WHAT YOU SHOULD DO: Copy out the listing below word for word, from its first line to its last.

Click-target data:
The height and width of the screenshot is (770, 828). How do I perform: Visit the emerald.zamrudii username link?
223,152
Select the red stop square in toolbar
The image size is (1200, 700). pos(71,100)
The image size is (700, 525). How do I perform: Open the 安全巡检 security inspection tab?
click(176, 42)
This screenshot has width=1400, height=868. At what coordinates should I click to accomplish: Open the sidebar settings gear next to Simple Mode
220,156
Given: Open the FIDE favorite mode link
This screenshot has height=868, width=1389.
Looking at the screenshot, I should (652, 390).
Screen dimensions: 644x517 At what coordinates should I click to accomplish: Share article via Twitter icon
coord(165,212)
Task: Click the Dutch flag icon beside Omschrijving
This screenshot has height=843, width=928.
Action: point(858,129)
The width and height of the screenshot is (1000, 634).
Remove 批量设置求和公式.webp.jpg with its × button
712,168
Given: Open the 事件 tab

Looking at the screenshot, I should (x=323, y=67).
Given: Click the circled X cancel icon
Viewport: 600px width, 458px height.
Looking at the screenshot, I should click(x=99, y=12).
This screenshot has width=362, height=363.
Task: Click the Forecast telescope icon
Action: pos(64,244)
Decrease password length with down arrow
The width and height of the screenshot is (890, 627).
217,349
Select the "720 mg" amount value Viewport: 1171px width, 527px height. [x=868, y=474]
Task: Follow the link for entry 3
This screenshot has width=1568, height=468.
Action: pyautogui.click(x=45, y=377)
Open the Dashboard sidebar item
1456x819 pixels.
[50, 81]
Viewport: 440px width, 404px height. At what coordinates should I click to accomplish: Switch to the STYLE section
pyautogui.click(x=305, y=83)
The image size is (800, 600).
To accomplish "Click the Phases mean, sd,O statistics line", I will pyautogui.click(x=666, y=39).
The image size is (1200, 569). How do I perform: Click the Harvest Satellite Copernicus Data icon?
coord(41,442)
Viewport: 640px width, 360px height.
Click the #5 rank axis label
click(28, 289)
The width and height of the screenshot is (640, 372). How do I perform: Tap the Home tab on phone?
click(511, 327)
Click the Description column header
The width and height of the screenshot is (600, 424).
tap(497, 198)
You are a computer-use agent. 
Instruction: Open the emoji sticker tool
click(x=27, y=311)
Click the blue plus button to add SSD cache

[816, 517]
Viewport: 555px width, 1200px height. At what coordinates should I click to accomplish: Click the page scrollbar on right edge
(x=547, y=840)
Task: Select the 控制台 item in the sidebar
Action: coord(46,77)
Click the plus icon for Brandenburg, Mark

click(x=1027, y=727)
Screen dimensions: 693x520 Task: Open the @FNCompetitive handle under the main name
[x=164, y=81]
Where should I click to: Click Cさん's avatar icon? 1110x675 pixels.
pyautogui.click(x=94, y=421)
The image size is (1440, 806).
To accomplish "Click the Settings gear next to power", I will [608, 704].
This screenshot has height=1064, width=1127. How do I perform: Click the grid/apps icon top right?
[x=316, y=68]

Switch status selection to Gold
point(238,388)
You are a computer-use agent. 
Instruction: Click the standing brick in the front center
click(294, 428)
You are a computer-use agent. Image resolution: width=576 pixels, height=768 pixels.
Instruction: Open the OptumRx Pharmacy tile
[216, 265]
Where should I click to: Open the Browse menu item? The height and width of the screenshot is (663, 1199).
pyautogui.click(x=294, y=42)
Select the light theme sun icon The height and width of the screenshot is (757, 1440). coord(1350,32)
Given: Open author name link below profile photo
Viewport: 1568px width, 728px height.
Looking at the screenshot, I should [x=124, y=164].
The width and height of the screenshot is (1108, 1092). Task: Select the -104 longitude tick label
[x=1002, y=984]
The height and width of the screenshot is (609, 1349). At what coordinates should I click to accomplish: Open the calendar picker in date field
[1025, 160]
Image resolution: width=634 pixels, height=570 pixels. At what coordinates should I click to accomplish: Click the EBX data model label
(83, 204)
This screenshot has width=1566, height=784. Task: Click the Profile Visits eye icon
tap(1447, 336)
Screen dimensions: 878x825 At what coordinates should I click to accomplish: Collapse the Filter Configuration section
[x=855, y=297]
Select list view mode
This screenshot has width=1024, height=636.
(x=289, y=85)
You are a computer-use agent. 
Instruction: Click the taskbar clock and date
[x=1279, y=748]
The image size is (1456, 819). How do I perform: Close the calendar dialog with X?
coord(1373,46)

THE OUTPUT:
The height and width of the screenshot is (770, 828). How do I perform: Visit the emerald.zamrudii username link?
223,152
Select the red stop square in toolbar
The image size is (1200, 700). pos(71,100)
The image size is (700, 525). How do I perform: Open the 安全巡检 security inspection tab?
click(176, 42)
This screenshot has width=1400, height=868. At what coordinates should I click to accomplish: Open the sidebar settings gear next to Simple Mode
220,156
Given: Open the FIDE favorite mode link
This screenshot has height=868, width=1389.
Looking at the screenshot, I should (652, 390).
Screen dimensions: 644x517 At what coordinates should I click to accomplish: Share article via Twitter icon
coord(165,212)
Task: Click the Dutch flag icon beside Omschrijving
This screenshot has height=843, width=928.
Action: point(858,129)
The width and height of the screenshot is (1000, 634).
Remove 批量设置求和公式.webp.jpg with its × button
712,168
Given: Open the 事件 tab

Looking at the screenshot, I should (x=323, y=67).
Given: Click the circled X cancel icon
Viewport: 600px width, 458px height.
Looking at the screenshot, I should click(x=99, y=12).
This screenshot has width=362, height=363.
Task: Click the Forecast telescope icon
Action: pos(64,244)
Decrease password length with down arrow
The width and height of the screenshot is (890, 627).
217,349
Select the "720 mg" amount value Viewport: 1171px width, 527px height. [x=868, y=474]
Task: Follow the link for entry 3
This screenshot has width=1568, height=468.
Action: pyautogui.click(x=45, y=377)
Open the Dashboard sidebar item
1456x819 pixels.
[50, 81]
Viewport: 440px width, 404px height. At what coordinates should I click to accomplish: Switch to the STYLE section
pyautogui.click(x=305, y=83)
The image size is (800, 600).
To accomplish "Click the Phases mean, sd,O statistics line", I will pyautogui.click(x=666, y=39).
The image size is (1200, 569). How do I perform: Click the Harvest Satellite Copernicus Data icon?
coord(41,442)
Viewport: 640px width, 360px height.
Click the #5 rank axis label
click(28, 289)
The width and height of the screenshot is (640, 372). How do I perform: Tap the Home tab on phone?
click(511, 327)
Click the Description column header
The width and height of the screenshot is (600, 424).
tap(497, 198)
You are a computer-use agent. 
Instruction: Open the emoji sticker tool
click(x=27, y=311)
Click the blue plus button to add SSD cache

[816, 517]
Viewport: 555px width, 1200px height. At what coordinates should I click to accomplish: Click the page scrollbar on right edge
(x=547, y=840)
Task: Select the 控制台 item in the sidebar
Action: coord(46,77)
Click the plus icon for Brandenburg, Mark

click(x=1027, y=727)
Screen dimensions: 693x520 Task: Open the @FNCompetitive handle under the main name
[x=164, y=81]
Where should I click to: Click Cさん's avatar icon? 1110x675 pixels.
pyautogui.click(x=94, y=421)
The image size is (1440, 806).
To accomplish "Click the Settings gear next to power", I will [608, 704].
This screenshot has height=1064, width=1127. How do I perform: Click the grid/apps icon top right?
[x=316, y=68]

Switch status selection to Gold
point(238,388)
You are a computer-use agent. 
Instruction: Click the standing brick in the front center
click(294, 428)
You are a computer-use agent. Image resolution: width=576 pixels, height=768 pixels.
Instruction: Open the OptumRx Pharmacy tile
[216, 265]
Where should I click to: Open the Browse menu item? The height and width of the screenshot is (663, 1199).
pyautogui.click(x=294, y=42)
Select the light theme sun icon The height and width of the screenshot is (757, 1440). coord(1350,32)
Given: Open author name link below profile photo
Viewport: 1568px width, 728px height.
Looking at the screenshot, I should [x=124, y=164].
The width and height of the screenshot is (1108, 1092). Task: Select the -104 longitude tick label
[x=1002, y=984]
The height and width of the screenshot is (609, 1349). At what coordinates should I click to accomplish: Open the calendar picker in date field
[1025, 160]
Image resolution: width=634 pixels, height=570 pixels. At what coordinates should I click to accomplish: Click the EBX data model label
(83, 204)
This screenshot has width=1566, height=784. Task: Click the Profile Visits eye icon
tap(1447, 336)
Screen dimensions: 878x825 At what coordinates should I click to accomplish: Collapse the Filter Configuration section
[x=855, y=297]
Select list view mode
This screenshot has width=1024, height=636.
(x=289, y=85)
You are a computer-use agent. 
Instruction: Click the taskbar clock and date
[x=1279, y=748]
The image size is (1456, 819). How do I perform: Close the calendar dialog with X?
coord(1373,46)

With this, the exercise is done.